** What the task requires **
All lines of the entries with "colour" in them must be listed.

---*---

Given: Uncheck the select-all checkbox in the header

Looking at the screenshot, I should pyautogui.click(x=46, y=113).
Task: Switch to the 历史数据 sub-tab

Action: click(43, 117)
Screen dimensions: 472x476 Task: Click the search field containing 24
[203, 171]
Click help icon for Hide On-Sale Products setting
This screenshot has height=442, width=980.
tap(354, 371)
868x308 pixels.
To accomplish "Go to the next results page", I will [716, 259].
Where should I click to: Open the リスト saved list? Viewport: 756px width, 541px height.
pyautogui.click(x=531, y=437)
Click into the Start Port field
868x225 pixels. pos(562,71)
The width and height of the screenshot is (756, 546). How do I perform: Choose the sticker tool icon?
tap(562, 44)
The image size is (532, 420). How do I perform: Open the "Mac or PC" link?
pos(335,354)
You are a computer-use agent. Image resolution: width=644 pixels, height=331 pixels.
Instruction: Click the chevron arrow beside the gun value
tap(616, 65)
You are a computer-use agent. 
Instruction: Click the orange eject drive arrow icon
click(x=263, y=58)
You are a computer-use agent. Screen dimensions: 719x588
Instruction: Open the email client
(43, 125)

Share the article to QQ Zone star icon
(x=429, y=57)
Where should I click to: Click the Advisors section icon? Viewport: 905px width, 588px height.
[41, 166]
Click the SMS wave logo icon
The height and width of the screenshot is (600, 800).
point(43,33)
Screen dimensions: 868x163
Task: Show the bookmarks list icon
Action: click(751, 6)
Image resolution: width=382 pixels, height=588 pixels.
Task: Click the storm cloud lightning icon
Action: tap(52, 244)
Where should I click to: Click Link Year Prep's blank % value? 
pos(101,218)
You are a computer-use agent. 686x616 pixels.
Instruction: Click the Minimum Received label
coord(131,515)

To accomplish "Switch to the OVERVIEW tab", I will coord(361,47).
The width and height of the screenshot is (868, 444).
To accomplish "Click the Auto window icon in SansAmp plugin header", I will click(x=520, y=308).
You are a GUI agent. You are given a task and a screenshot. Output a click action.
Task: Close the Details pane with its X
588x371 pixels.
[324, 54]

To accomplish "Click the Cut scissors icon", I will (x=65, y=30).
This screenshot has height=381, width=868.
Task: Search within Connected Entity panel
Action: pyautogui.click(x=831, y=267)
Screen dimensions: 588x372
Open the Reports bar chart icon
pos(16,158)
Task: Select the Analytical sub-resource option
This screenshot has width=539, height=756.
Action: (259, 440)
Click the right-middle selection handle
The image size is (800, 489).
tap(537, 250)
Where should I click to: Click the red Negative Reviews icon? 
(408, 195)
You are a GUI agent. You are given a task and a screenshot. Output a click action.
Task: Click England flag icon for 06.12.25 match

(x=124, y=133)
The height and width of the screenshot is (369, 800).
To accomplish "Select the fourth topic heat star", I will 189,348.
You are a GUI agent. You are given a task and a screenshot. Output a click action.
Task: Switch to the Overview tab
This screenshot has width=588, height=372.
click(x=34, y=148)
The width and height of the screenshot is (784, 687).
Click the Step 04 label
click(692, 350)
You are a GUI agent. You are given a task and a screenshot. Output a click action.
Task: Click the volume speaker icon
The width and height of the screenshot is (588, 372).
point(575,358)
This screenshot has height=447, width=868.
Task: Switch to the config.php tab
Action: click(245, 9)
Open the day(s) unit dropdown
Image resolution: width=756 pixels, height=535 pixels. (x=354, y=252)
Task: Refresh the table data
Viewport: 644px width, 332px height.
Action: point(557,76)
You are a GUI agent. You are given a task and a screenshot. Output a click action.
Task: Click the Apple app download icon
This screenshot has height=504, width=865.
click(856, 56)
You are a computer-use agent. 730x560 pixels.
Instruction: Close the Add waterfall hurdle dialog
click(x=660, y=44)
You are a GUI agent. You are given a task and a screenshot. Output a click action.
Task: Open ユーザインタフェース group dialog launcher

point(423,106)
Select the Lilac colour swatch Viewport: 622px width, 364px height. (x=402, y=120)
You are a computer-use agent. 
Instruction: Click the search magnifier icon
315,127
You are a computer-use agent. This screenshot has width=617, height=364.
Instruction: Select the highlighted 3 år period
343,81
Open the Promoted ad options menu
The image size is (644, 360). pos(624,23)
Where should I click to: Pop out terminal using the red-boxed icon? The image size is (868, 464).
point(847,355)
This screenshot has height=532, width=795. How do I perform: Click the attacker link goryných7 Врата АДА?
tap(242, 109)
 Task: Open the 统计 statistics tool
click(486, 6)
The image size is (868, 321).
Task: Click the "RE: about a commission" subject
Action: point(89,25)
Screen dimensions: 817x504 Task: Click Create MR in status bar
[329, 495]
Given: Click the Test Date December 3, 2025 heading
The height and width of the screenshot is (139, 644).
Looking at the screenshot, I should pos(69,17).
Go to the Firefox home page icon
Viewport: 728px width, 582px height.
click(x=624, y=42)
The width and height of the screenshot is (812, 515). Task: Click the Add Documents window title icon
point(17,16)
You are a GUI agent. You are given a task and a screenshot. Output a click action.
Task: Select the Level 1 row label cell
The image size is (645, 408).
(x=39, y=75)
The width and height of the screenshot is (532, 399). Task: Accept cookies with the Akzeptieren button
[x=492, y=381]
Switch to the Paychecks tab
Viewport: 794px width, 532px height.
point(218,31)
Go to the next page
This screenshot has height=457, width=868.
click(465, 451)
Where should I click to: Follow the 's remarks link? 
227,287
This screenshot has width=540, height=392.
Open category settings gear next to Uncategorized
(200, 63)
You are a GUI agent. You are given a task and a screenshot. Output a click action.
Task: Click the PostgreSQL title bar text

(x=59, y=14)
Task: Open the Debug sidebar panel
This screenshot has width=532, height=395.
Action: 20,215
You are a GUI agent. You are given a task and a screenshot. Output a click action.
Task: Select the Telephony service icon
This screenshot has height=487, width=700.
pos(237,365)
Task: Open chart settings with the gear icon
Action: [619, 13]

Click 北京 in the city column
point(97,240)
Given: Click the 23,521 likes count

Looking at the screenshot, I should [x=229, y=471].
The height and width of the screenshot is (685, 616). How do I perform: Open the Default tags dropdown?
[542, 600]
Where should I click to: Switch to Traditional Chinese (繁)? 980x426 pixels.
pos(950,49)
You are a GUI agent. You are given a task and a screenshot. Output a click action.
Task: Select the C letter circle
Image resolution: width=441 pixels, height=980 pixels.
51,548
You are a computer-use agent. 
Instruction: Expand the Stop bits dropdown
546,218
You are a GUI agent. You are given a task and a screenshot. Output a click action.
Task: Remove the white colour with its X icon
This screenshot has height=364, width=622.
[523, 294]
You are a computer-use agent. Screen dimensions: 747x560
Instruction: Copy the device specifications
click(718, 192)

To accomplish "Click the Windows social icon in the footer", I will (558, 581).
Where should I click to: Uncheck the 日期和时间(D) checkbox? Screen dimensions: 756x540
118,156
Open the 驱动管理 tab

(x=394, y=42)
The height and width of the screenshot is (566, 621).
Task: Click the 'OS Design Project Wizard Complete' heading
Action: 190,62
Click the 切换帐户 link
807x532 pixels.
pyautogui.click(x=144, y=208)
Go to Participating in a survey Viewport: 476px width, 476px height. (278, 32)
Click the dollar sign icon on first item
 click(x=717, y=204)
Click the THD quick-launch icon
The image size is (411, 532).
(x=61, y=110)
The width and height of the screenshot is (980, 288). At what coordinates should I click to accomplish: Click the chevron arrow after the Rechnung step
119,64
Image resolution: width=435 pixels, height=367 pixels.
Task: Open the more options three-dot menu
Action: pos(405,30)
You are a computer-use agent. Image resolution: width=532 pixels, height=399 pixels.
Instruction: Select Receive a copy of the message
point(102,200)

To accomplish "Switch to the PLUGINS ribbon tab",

---*---

** The answer **
Select the Lilac colour swatch Viewport: 622px width, 364px height. (x=402, y=120)
Task: Remove the white colour with its X icon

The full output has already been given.